Update the lines below by changing "icon" to "button" wherever it appears, leaving everything else the same.

Data shown:
☆ ☆ ☆ ☆

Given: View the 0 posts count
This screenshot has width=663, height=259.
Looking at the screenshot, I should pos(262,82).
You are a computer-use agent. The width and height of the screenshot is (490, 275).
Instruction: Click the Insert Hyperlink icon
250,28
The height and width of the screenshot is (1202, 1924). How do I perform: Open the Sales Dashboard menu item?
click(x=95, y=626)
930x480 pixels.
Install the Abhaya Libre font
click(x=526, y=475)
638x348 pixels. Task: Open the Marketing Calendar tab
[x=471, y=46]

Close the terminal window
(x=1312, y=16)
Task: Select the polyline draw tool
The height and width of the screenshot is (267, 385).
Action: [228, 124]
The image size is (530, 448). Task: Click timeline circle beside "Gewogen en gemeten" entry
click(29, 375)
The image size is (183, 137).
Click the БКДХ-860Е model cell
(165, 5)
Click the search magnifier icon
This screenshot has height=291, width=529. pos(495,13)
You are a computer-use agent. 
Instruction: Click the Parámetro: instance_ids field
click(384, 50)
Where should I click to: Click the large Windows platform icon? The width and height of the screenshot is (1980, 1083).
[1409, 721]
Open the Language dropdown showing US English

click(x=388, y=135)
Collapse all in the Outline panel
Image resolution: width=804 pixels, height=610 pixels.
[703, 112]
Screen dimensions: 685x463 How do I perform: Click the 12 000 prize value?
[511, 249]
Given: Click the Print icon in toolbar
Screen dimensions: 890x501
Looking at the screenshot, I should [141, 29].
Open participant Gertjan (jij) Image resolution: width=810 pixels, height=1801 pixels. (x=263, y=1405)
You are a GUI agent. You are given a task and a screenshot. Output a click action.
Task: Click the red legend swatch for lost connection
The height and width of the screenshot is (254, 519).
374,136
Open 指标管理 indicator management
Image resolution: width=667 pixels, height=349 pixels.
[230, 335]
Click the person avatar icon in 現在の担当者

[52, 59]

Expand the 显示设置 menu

☆ ☆ ☆ ☆

Exercise solution:
Given: View the 0 posts count
This screenshot has width=663, height=259.
Looking at the screenshot, I should pos(262,82).
You are a computer-use agent. The width and height of the screenshot is (490, 275).
Instruction: Click the Insert Hyperlink button
250,28
The height and width of the screenshot is (1202, 1924). How do I perform: Open the Sales Dashboard menu item?
click(x=95, y=626)
930x480 pixels.
Install the Abhaya Libre font
click(x=526, y=475)
638x348 pixels. Task: Open the Marketing Calendar tab
[x=471, y=46]

Close the terminal window
(x=1312, y=16)
Task: Select the polyline draw tool
The height and width of the screenshot is (267, 385).
Action: [228, 124]
The image size is (530, 448). Task: Click timeline circle beside "Gewogen en gemeten" entry
click(29, 375)
The image size is (183, 137).
Click the БКДХ-860Е model cell
(165, 5)
Click the search magnifier button
This screenshot has height=291, width=529. pos(495,13)
You are a computer-use agent. 
Instruction: Click the Parámetro: instance_ids field
click(384, 50)
Where should I click to: Click the large Windows platform button? The width and height of the screenshot is (1980, 1083).
[1409, 721]
Open the Language dropdown showing US English

click(x=388, y=135)
Collapse all in the Outline panel
Image resolution: width=804 pixels, height=610 pixels.
[703, 112]
Screen dimensions: 685x463 How do I perform: Click the 12 000 prize value?
[511, 249]
Given: Click the Print button in toolbar
Screen dimensions: 890x501
Looking at the screenshot, I should [141, 29].
Open participant Gertjan (jij) Image resolution: width=810 pixels, height=1801 pixels. (x=263, y=1405)
You are a GUI agent. You are given a task and a screenshot. Output a click action.
Task: Click the red legend swatch for lost connection
The height and width of the screenshot is (254, 519).
374,136
Open 指标管理 indicator management
Image resolution: width=667 pixels, height=349 pixels.
[230, 335]
Click the person avatar button in 現在の担当者

[52, 59]

Expand the 显示设置 menu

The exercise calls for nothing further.